Opinions on school reopening among teachers in his group run the gamut, he says. Some would happily be back in front of their classes tomorrow if given the chance. Others don’t want to set foot on campus at all.
“Our superintendent and board tied whether we were going to be in school [to] health metrics and hospital beds,” says Williamson, “We don’t always agree. This pandemic has been hard on everyone, but I think they have been listening to us.”
Setting a Standard
Dusseault says one challenge for determining when schools can safely reopen is that thresholds look different throughout the country. States created their own frameworks based on the rate of new COVID-19 cases, but some were publicized as recommendations rather than requirements.
“There are no universal standards on what is considered safe or not safe. Especially given that we’re going to be under a new administration soon, clear federal and state guidance would ideally be anchored on national standards of health recommendations and not politics,” she says. “That would really benefit students and families as well as teachers so there is clarity on what can be expected and a little more universality on what is considered safe and not safe.”
One piece of advice Dusseault has for school administrators: err on the side of transparency.
“Over-communicate data, decisions, rationale. Those are all things that一while they don’t provide answers to all the questions we have一help provide context for parents and teachers and students to make informed decisions and not feel like we’re grappling in the dark as much as we may be feeling right now,” she says.
While she started the year teaching remotely, Kramer, the fourth grade teacher, says that her disability request to be exempted from conducting her virtual classroom from campus was denied. The in-person safety protocols provide little reassurance as she thinks about the long-term health impacts contracting COVID-19 could have.
Kramer sees debate over reopening schools as another stark sign of the national political divide. Some argue that in-person classes are what’s best for students, but what’s best is for students to be able to finish their school year with the teacher who was there from the start, she says.
“I think at this point there is no such thing as a safe classroom,” she says, especially for teachers with underlying health conditions or who live with at-risk family members. “When the numbers go low, there’s still a risk for people like me.”
After her hospitalization, Kramer took time off to stay home and mull over her professional path forward.
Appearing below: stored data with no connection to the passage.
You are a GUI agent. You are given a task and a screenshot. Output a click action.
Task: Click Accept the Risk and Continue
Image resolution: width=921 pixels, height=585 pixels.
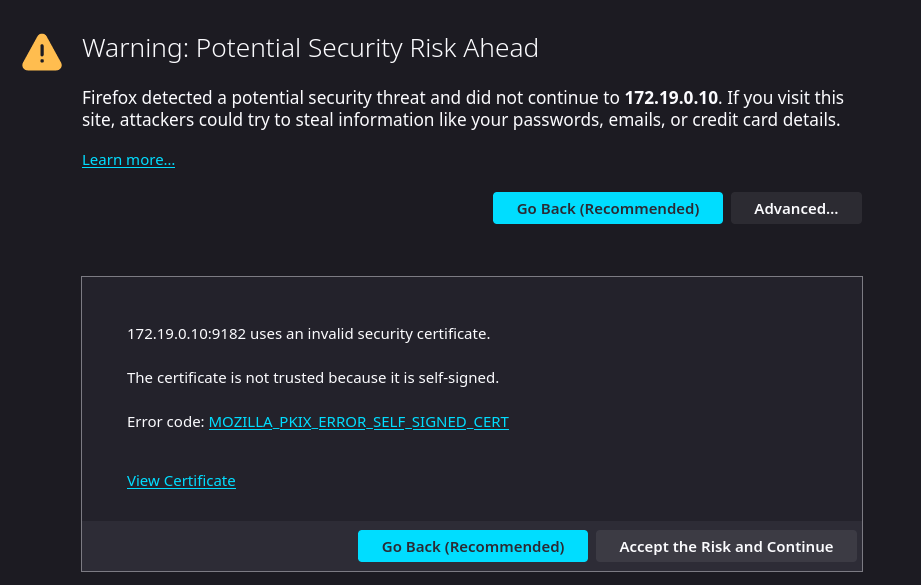pyautogui.click(x=726, y=547)
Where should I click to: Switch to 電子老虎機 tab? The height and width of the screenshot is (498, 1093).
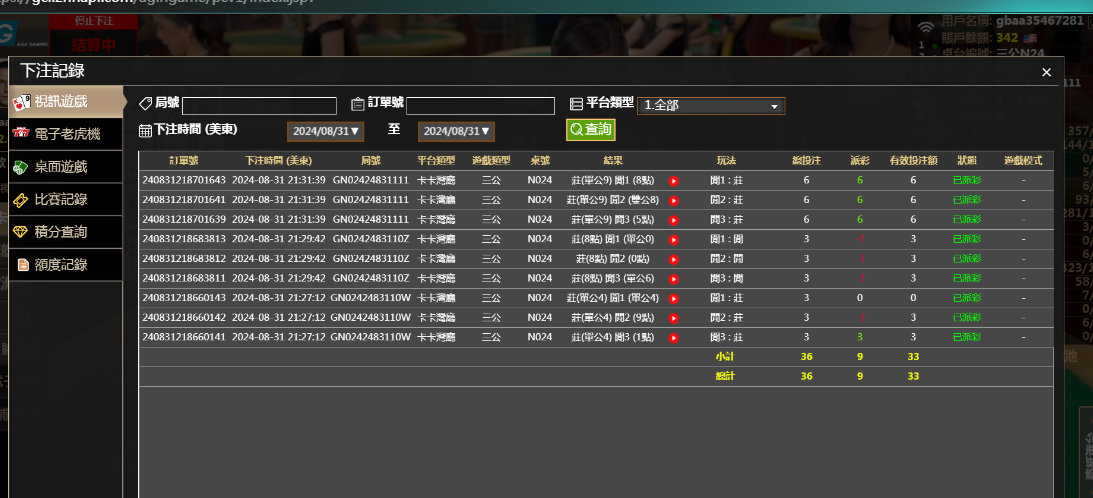click(x=66, y=134)

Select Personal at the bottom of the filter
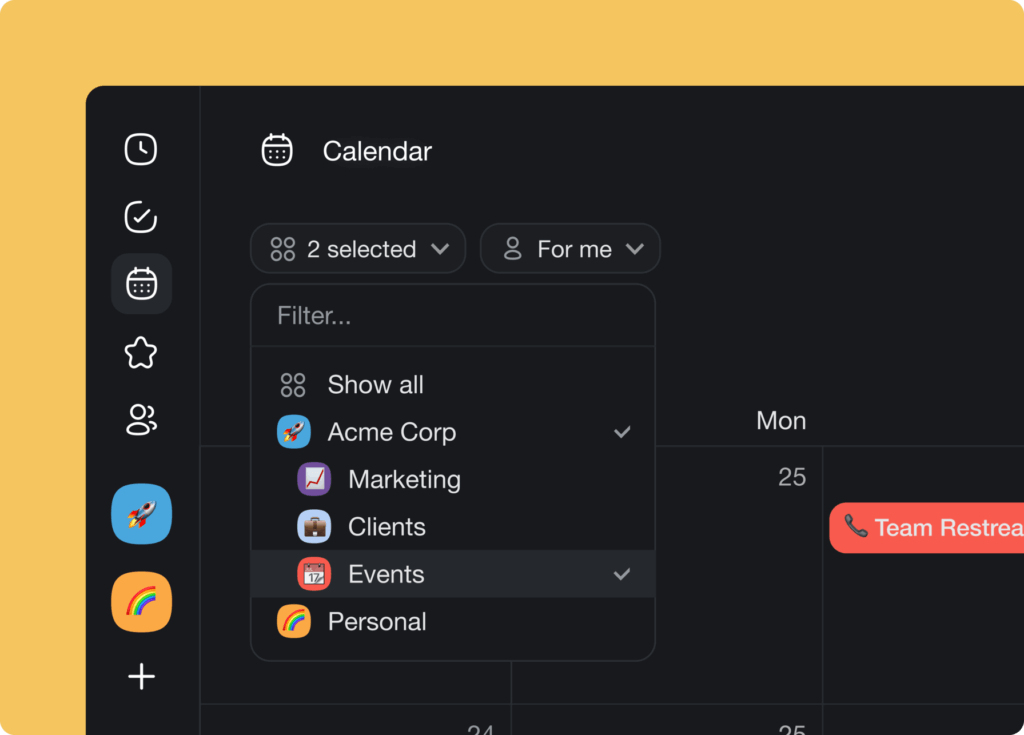377,621
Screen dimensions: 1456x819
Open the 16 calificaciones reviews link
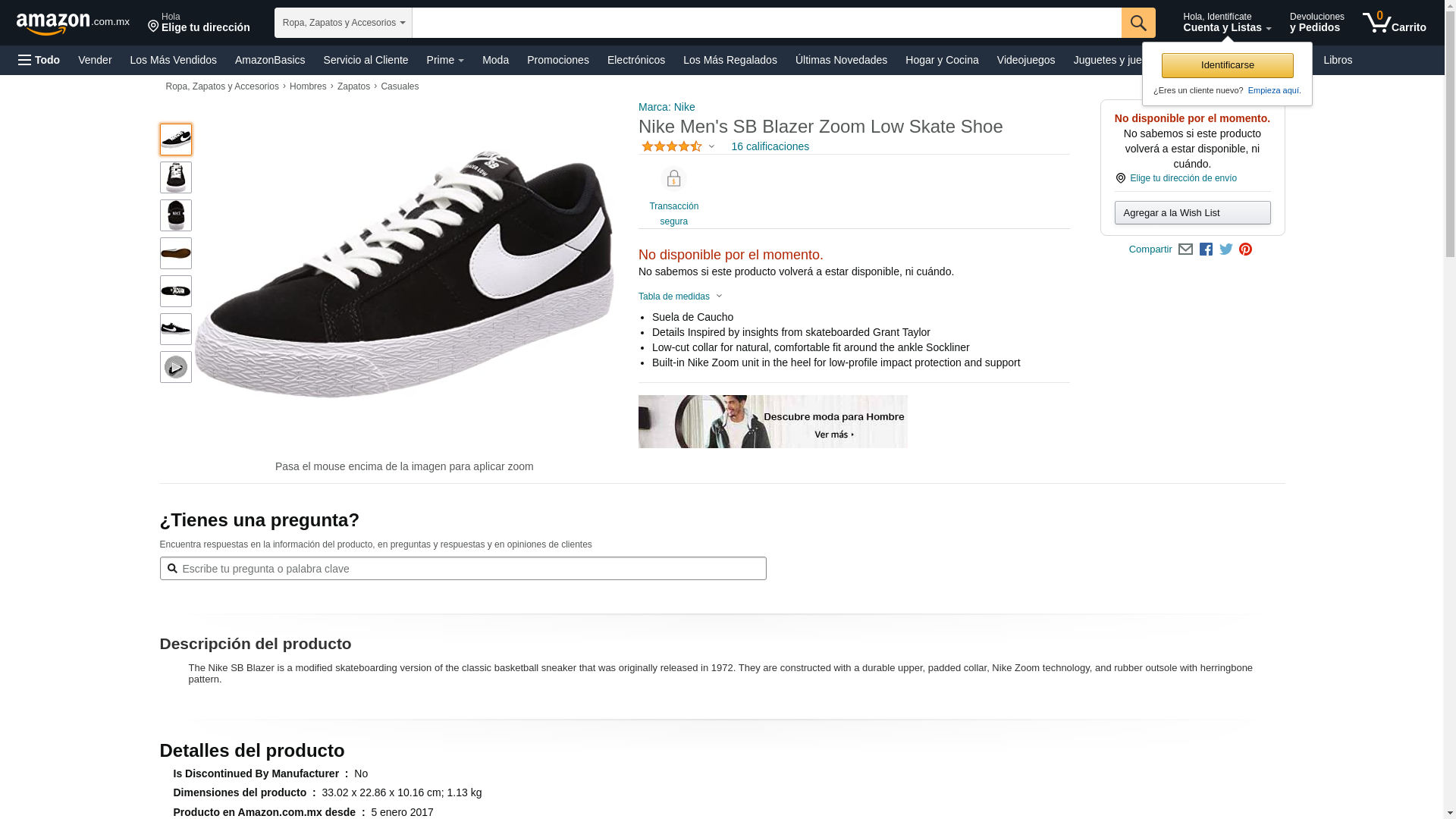coord(770,146)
The district returned to fully remote teaching while she was on leave.
When Kramer pictures in-person classes in the winter, windows closed against the biting Midwestern cold, she just doesn’t see how having even 10 students in an enclosed space would be safe. Still, she predicts her superiors will insist she return to campus when schools reopen again.
“I feel no stress, and I’m doing OK,” she says of teaching from home. “I will not go back. And if [COVID-19 case] numbers get better in the spring, I will retire. I just can’t risk my life and the stress of destroying my heart.”